Smart growth stories: Michael Lander on changing markets and transit-oriented development in Minnesota

To give people the kind of in-demand housing they want near jobs, shops and schools, America needs to invest in a diversity of transportation options and make it easier to build transit-oriented development, says Michael Lander of the Lander Group, an urban development firm based in Minneapolis, MN.

Helping meet that pent up demand won’t just be good for Lander’s bottom line, but will also enhance the quality of life for prospective residents in these new transportation-rich neighborhoods.

“High-density development really doesn’t work relying totally on single occupancy vehicles, so creating new transportation options and other ways to move around is critical to creating good urban places,” Lander says, adding that, “Our urban residents are looking for green spaces, certainly, open space, transportation connections, [and] ways to move around in their life to work and to services without using their car.”

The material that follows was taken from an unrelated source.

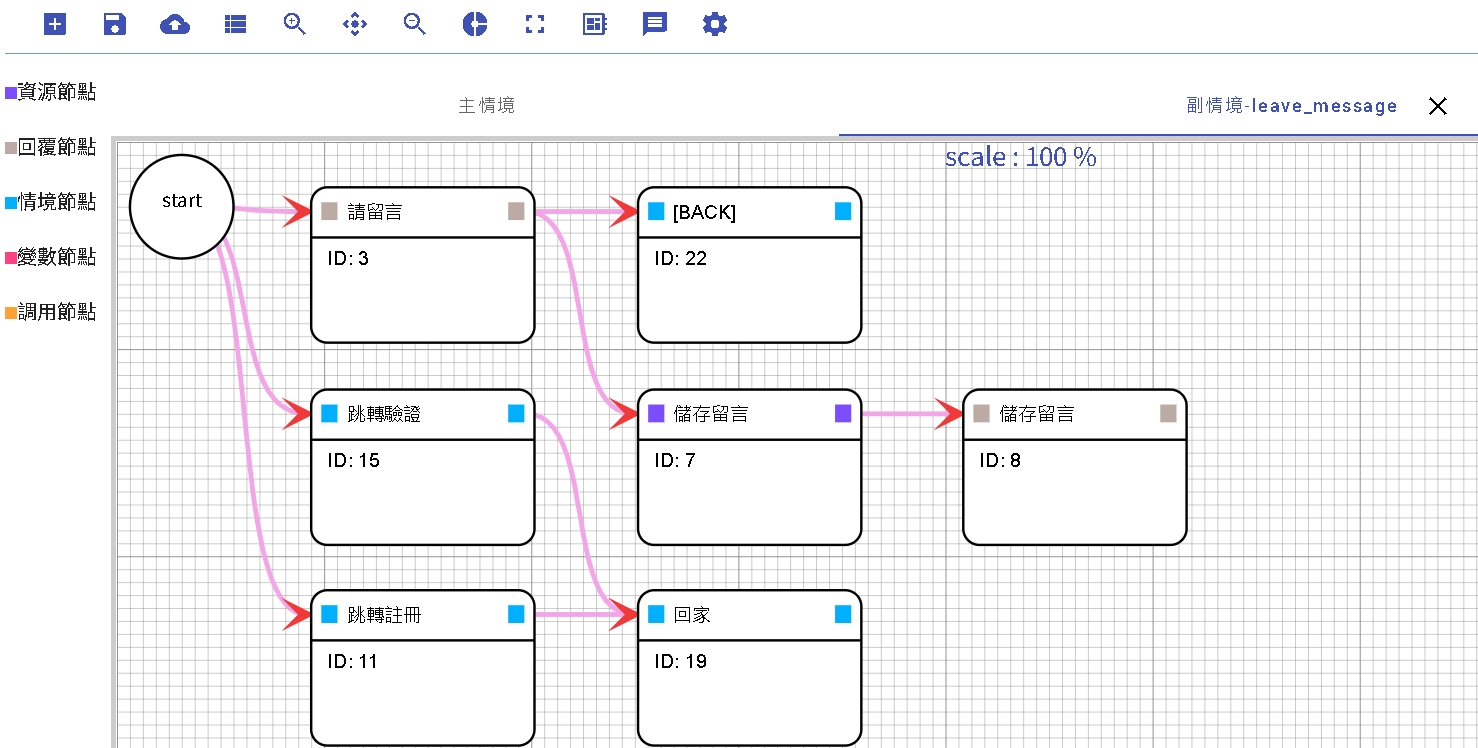1478x748 pixels.
Task: Click the left port of 請留言 node
Action: (x=329, y=211)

With the successful opening of the Hiawatha light rail line last year, which connected downtown Minneapolis with the airport, as well as the nearly completed Central Corridor line between Minneapolis and St. Paul, Lander says there is a real opportunity in Minnesota to reap the benefits of transit-oriented development. And when that development takes root, many more local businesses and property owners will benefit from added sales and a greater “sense of place.”

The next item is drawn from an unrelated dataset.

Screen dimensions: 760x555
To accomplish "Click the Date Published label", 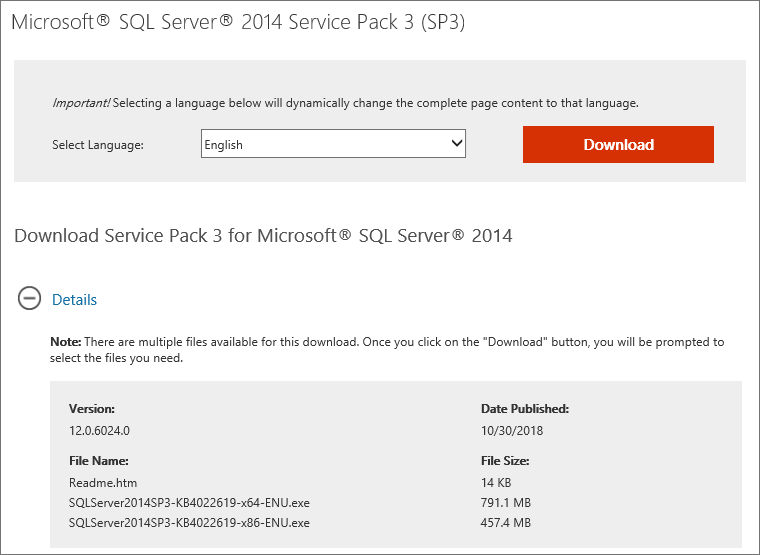I will (x=525, y=408).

With twenty completed urban residential projects and more in the pipeline, the Lander Group is on the market frontier, highlighting the robust role smart growth plays in local economies across the nation.

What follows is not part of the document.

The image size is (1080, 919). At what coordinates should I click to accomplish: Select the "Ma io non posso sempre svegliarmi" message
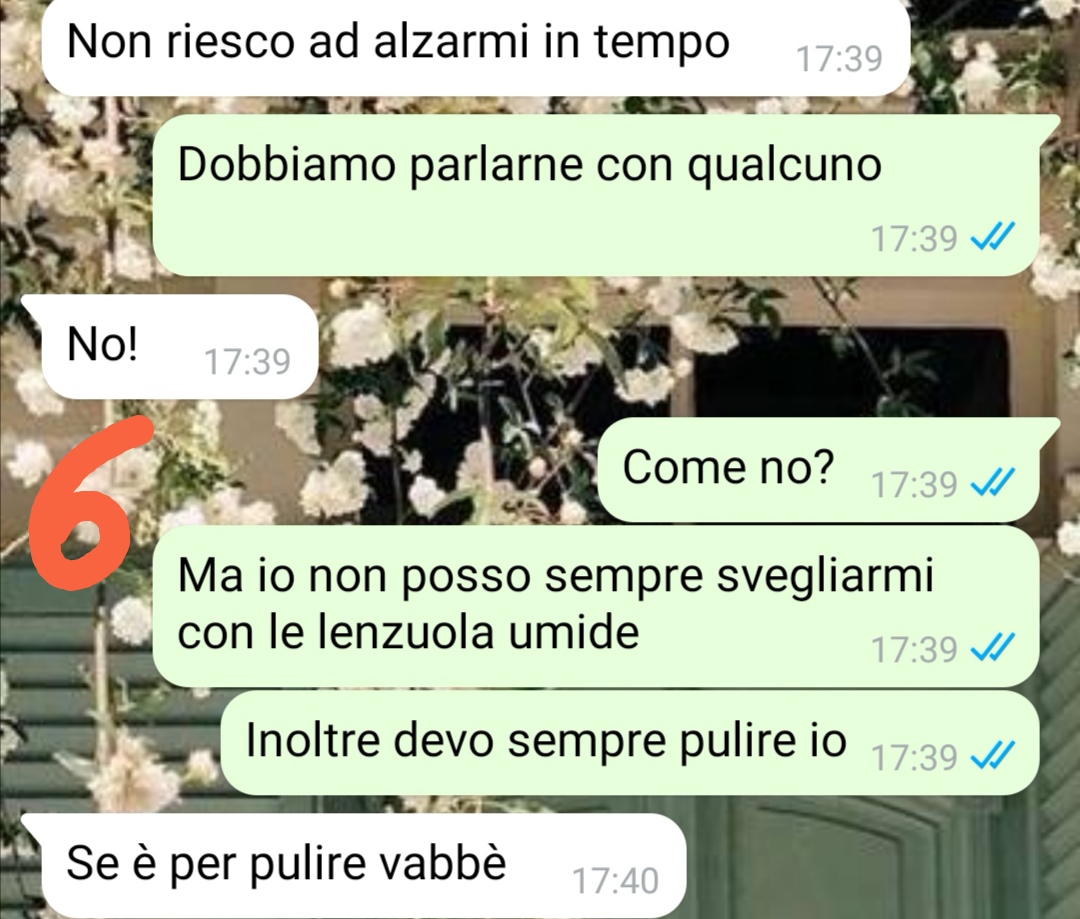pos(595,607)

Meeting that new market demand, however, requires investments in transportation and infrastructure that can’t always be handled solely by a private developer such as himself. As Lander says, “A lot of infrastructure improvements and transportation improvements cost an investment outside of our site.”

Thus, “it’s incumbent on the progressive developers to lead working with the public sector,” and for them to come up with “new ways for thinking about how to fund [infrastructure projects] and phase them and install them, because they are just as critical as the actual buildings.”

In other words – the economic potential for transit-oriented development for Lander’s group, other local businesses and the Twin Cities metropolitan area is huge, but it takes new ways of funding, regulating and thinking about this particular kind of real estate.

“The conversations among developers are about that changing market and how that impacts our businesses and what kinds of changes are needed,” Lander says.